Crypto Wallets Tied to BlackRock See $3.6 Billion Exit in 72 Hours

BlackRock-linked custody wallets showed $3.6B outflows in 72 hours, with BTC/ETH withdrawals and a fast transfer to Coinbase Prime.
Table of Contents

TL;DR

  • Wallet tracking showed $3.6B net outflows from Feb. 6–9 via ETF custody channels, cutting tracked crypto holdings from $63.34B to $59.71B.
  • Withdrawals centered on BTC ($3.39B) and ETH ($238.98M), with balances down 8,060 BTC and 32,930 ETH as prices fell 2.39% and 4.69%.
  • A Feb. 9 move sent 2,268 BTC and 45,324 ETH to Coinbase Prime; prior-week outflows totaled $115.14M BTC and $152.16M ETH.

BlackRock-managed crypto products linked to its custody wallets logged more than $3.6 billion in net outflows between Friday, Feb. 6, and Monday, Feb. 9, based on real-time tracking data. The flows look like ETF-related custody movements rather than proprietary trading, but the pace still highlights how quickly institutional positioning can flip in stress so abruptly. Across the window, tracked holdings slipped from $63.34 billion to $59.71 billion. Most of the swing was concentrated in Bitcoin and Ethereum, and part of the headline decline also reflects softer spot prices during the same stretch.
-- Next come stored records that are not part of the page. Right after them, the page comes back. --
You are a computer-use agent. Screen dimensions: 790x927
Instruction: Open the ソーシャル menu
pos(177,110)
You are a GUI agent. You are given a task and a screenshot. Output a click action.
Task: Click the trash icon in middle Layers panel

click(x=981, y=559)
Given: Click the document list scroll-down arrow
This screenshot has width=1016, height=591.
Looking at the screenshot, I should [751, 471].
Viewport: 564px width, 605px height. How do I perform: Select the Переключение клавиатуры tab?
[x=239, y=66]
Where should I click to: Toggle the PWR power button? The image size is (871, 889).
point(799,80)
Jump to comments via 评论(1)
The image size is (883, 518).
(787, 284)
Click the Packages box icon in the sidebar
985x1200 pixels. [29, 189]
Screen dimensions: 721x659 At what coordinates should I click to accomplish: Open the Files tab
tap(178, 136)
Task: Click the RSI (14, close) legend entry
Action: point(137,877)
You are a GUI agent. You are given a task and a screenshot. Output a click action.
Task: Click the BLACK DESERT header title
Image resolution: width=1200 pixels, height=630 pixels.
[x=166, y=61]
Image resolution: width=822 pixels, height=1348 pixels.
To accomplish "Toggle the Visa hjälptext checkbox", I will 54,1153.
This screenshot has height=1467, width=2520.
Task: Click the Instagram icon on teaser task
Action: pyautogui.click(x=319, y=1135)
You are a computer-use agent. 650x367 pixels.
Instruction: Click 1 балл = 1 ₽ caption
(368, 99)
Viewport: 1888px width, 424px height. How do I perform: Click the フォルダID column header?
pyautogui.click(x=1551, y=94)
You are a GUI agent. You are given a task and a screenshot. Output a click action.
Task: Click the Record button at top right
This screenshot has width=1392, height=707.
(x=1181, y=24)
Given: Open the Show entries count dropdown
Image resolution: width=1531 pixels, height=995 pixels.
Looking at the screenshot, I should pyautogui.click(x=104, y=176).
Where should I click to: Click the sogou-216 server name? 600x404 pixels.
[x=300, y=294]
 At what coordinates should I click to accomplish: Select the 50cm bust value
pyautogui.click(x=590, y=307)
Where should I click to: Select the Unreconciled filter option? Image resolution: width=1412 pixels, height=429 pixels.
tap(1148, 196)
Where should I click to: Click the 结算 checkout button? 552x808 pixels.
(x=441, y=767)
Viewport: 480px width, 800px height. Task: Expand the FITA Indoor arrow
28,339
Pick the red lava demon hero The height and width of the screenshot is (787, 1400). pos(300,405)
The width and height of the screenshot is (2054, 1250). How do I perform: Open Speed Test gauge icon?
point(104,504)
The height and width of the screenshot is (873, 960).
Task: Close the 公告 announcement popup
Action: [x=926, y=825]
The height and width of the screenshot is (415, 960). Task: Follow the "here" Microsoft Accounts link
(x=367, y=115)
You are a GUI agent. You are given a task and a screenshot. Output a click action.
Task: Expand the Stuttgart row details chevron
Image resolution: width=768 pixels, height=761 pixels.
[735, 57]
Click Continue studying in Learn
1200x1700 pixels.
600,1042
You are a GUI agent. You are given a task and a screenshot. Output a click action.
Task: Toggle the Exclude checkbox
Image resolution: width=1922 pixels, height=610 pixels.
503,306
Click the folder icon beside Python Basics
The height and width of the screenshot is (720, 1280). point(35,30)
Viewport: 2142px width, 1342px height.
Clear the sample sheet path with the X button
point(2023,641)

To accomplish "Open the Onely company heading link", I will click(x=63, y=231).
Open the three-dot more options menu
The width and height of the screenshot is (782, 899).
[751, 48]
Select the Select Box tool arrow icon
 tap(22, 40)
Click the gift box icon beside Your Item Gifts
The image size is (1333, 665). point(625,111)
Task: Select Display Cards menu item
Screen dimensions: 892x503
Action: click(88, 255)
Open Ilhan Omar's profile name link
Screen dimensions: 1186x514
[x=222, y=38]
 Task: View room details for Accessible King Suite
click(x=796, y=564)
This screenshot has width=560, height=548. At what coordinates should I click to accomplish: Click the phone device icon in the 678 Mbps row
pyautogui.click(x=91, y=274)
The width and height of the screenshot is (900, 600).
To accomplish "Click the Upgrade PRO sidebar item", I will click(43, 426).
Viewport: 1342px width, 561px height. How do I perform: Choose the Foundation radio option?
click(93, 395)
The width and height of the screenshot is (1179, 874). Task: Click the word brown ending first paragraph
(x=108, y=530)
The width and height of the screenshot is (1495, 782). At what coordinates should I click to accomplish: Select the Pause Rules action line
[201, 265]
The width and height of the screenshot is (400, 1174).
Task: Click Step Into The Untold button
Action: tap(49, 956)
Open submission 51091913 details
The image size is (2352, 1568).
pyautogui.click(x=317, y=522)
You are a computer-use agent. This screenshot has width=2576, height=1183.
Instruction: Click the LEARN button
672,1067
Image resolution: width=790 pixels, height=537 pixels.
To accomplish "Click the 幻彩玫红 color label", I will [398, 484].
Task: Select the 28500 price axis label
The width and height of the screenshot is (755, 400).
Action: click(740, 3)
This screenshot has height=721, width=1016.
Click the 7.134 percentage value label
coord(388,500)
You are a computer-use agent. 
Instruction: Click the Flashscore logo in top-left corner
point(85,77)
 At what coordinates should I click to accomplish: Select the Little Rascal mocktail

Flows, price impact, and what’s actually happening under the hood

Most withdrawals hit Bitcoin and Ethereum, with $3.39 billion and $238.98 million leaving the wallets, respectively. In unit terms, the drawdown combines redemptions with mark-to-market pressure, not a single all-in sell decision. The balances fell by 8,060 BTC and 32,930 ETH, while Bitcoin and Ethereum prices dropped 2.39% and 4.69% across the period, amplifying the dollar change. That mix matters because net asset moves can look dramatic when both quantity and price shift together, especially during a fast selloff and fragile liquidity conditions, and can outpace price discovery during turmoil.

Wallet tracking showed $3.6B net outflows from Feb. 6–9 via ETF custody channels, cutting tracked crypto holdings from $63.34B to $59.71B.

Zooming out to month-to-date, the tracked crypto book was down $14.46 billion, including $12.16 billion in Bitcoin and $2.3 billion in Ethereum. The key takeaway is that outflows do not automatically equal immediate spot dumping, especially inside institutional wrappers. Among large managers, wallet movements often reflect investor reallocations, fund redemptions, or liquidity management rather than directional conviction. This is why the data set stresses the headline losses do not equate to realized losses, nor do they imply instant discretionary selling into the market, making the custody ledger a noisy but useful sentiment gauge.

The latest visible transfer arrived Feb. 9, when 2,268 BTC worth nearly $156 million and 45,324 ETH valued at almost $92 million moved to Coinbase Prime within minutes. Even if routine, large transfers keep the market focused closely on custody channels as a proxy for ETF demand during volatility. The prior week also showed about $115.14 million in BTC outflows and $152.16 million in ETH outflows, roughly one-third of spot Bitcoin ETF redemptions. The activity coincided with Bitcoin probing support near $60,000 and Ether slipping toward $2,000 over the weekend.